1. The jump from the marathon distance to the 50K distance is really not a big one. The jump from the 50k distance to a 50 miler, is huge. A totally different animal altogether. Don't get me wrong road marathon's are very hard and bring their own sense of pain, especially if you are racing them which I do not do. The 50K distance is very challenging and at times suffering is present however the suffering is often limited and at least for me usually lasts for a very brief time because before you know it your finished.
2. The suffering in this particular 50 miler was long and pronounced. It seemed to really start somewhere around mile 36 or so for me.
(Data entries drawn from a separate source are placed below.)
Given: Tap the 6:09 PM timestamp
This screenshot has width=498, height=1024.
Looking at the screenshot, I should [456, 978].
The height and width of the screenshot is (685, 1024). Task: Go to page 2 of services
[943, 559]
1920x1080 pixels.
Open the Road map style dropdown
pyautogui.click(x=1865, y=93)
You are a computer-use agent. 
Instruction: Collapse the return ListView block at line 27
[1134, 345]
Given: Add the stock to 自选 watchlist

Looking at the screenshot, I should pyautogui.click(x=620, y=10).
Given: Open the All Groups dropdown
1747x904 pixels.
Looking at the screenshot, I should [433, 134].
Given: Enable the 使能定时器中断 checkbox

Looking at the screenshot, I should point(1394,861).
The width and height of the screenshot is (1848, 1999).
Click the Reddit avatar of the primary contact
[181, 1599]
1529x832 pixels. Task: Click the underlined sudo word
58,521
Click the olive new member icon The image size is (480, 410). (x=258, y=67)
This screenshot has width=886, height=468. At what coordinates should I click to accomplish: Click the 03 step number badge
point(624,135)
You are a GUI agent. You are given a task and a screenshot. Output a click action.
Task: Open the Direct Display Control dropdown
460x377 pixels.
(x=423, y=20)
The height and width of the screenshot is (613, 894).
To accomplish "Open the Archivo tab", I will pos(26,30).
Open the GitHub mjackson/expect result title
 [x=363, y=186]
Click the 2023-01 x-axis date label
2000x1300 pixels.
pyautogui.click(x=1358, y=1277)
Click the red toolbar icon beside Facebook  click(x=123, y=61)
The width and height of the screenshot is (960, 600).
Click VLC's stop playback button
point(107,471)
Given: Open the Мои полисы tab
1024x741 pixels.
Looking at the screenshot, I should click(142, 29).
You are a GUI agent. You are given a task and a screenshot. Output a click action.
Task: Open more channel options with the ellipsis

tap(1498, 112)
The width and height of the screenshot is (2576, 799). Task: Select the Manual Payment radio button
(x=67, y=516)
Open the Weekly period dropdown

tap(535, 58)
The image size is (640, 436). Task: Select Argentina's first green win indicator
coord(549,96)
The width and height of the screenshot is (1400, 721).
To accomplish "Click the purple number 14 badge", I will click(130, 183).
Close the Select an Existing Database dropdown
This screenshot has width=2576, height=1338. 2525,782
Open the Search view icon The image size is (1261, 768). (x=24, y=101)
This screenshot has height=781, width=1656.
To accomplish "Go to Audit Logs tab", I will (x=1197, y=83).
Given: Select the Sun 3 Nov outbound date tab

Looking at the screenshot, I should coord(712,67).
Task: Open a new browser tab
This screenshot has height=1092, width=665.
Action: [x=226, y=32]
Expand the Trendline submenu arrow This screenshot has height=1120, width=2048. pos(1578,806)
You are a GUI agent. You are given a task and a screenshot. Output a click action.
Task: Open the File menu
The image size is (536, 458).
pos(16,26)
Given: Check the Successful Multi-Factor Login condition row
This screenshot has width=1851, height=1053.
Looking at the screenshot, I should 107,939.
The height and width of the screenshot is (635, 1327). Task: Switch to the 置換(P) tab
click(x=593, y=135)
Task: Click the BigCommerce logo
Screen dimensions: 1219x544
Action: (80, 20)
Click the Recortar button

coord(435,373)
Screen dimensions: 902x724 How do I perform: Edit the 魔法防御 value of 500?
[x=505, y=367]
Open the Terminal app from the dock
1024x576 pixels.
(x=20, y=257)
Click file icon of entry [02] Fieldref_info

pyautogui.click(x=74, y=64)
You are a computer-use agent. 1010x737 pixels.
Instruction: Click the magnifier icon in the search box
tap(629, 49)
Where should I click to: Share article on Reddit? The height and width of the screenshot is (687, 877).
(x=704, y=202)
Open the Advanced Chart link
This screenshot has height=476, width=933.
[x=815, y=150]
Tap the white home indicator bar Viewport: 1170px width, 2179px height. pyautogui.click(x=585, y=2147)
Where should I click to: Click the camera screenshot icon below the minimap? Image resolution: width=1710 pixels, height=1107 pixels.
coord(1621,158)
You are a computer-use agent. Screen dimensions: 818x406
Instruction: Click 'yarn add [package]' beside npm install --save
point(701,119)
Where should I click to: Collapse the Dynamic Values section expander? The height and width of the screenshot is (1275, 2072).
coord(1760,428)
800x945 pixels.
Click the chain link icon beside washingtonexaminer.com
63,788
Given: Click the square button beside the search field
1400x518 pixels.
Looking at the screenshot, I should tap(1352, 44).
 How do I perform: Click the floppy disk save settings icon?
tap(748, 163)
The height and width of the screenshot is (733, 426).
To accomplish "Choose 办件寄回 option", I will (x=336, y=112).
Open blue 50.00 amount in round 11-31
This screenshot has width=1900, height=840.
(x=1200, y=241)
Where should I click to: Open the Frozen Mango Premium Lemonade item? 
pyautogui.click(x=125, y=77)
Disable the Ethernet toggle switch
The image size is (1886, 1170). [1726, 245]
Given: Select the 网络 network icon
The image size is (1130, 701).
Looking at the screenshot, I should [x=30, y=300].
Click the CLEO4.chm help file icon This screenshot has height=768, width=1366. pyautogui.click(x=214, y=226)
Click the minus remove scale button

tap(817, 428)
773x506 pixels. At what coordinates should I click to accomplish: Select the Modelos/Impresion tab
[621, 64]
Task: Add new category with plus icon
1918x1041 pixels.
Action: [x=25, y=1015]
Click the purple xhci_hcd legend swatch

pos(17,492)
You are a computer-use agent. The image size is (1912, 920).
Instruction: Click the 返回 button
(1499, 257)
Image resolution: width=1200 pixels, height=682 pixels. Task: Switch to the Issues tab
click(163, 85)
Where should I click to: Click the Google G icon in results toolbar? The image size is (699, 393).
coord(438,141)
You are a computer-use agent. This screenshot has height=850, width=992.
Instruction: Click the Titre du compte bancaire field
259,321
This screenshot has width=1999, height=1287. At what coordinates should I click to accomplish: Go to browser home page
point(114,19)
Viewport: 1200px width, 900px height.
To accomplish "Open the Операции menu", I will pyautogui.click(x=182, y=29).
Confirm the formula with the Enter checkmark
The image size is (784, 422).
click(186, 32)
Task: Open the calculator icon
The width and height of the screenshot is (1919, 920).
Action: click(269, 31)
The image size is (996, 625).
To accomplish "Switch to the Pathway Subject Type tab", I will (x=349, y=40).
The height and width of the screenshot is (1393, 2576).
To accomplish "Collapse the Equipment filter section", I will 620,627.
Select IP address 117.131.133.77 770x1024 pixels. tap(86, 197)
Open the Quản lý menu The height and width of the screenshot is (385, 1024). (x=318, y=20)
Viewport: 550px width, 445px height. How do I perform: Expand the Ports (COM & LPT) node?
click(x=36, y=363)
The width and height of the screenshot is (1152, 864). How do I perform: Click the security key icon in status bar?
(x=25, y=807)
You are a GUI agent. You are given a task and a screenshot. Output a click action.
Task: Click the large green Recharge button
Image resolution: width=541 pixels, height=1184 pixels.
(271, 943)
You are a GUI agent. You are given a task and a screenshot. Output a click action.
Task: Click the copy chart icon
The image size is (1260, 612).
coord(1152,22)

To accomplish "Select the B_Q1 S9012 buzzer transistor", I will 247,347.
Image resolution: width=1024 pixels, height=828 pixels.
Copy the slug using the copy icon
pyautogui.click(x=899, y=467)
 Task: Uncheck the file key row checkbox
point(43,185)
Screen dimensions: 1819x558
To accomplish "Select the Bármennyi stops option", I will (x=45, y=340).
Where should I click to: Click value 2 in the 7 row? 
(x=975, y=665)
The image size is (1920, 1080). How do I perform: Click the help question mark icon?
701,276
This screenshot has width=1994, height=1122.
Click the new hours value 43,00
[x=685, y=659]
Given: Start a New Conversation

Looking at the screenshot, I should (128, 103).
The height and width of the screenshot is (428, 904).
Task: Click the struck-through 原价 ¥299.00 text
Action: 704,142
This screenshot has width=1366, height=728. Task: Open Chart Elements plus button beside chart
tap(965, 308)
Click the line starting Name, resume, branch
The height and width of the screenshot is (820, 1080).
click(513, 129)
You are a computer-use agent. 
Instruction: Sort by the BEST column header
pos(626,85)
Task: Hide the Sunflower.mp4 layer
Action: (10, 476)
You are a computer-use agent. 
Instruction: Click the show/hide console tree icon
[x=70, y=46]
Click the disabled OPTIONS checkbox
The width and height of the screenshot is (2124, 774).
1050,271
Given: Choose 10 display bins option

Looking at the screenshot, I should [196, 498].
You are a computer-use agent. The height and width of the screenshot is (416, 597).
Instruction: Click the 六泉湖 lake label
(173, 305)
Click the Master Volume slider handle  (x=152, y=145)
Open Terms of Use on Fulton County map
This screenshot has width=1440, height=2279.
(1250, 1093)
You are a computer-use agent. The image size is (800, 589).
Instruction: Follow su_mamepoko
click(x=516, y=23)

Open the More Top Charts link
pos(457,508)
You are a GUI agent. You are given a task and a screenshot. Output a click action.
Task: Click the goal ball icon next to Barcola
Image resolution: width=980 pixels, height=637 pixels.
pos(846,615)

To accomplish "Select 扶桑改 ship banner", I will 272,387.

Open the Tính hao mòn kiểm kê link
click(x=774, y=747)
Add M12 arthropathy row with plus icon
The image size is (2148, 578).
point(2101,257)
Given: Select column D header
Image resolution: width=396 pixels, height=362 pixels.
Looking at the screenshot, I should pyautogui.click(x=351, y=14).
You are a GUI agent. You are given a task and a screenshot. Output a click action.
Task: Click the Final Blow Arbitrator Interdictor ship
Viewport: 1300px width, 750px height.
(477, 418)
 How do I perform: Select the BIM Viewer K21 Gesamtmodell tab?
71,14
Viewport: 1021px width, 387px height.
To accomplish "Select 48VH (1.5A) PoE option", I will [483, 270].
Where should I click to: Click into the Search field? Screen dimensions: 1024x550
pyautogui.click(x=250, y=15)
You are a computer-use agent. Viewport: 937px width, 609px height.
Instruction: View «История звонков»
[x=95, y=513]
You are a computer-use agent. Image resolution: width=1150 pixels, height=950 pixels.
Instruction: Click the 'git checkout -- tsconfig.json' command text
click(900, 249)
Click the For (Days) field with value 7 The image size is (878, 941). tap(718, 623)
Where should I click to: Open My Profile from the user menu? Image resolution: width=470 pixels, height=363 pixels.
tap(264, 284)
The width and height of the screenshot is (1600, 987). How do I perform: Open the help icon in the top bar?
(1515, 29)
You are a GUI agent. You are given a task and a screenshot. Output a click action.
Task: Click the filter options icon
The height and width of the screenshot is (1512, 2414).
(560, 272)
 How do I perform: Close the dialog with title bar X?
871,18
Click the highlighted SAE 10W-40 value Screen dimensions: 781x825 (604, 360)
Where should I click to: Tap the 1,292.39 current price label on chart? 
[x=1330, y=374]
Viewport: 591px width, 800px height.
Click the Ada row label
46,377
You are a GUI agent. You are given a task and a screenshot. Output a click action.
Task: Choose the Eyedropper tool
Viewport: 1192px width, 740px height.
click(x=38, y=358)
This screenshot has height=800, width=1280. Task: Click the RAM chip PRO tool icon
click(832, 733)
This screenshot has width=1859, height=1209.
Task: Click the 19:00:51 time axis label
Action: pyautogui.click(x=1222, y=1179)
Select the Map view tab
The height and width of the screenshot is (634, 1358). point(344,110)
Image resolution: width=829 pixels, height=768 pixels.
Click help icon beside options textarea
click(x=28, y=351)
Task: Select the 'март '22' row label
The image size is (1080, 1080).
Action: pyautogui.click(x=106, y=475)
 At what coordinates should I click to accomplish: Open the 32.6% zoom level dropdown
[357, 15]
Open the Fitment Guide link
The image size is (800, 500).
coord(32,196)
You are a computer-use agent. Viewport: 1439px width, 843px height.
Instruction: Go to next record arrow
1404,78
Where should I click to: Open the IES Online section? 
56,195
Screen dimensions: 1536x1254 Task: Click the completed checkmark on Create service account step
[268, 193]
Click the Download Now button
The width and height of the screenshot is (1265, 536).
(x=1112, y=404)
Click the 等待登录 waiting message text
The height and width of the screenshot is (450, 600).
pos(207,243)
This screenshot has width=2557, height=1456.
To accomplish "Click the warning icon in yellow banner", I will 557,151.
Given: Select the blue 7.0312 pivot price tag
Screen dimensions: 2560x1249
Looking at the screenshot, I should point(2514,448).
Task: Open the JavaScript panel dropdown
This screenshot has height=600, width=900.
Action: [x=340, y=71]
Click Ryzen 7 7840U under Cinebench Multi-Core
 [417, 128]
Fourteen miles of suffering is a really really long time. I run these races simply to finish and am in no way running competitively or looking to place in my particular age group. The heat was a killer and in a way was a good thing. I now see the value of what this race was for my training heading into Oil Creek. There were many lessons to be learned here. Foot care, chafing, heat related exhaustion, drop bags, looped courses. So many great things to mull over.
3. It was the perfect trap, very easy flat single track coupled with crippling heat and humidity. It lulled most runners into a dangerous game of glutinous excitability. Run it fast, beat the heat, finish quick. A few could do it and last, but most could not. In the end what I should have done was tamper my excitement and slow down in order to last the duration. But yet the course was just so damn runnable.
4. I can't wait to run another 50 miler. Now I know what they are and how to mentally approach the distance. For now I have a very busy summer loaded with marathons and 50k's prepping for Oil Creek 100. Yee Haw!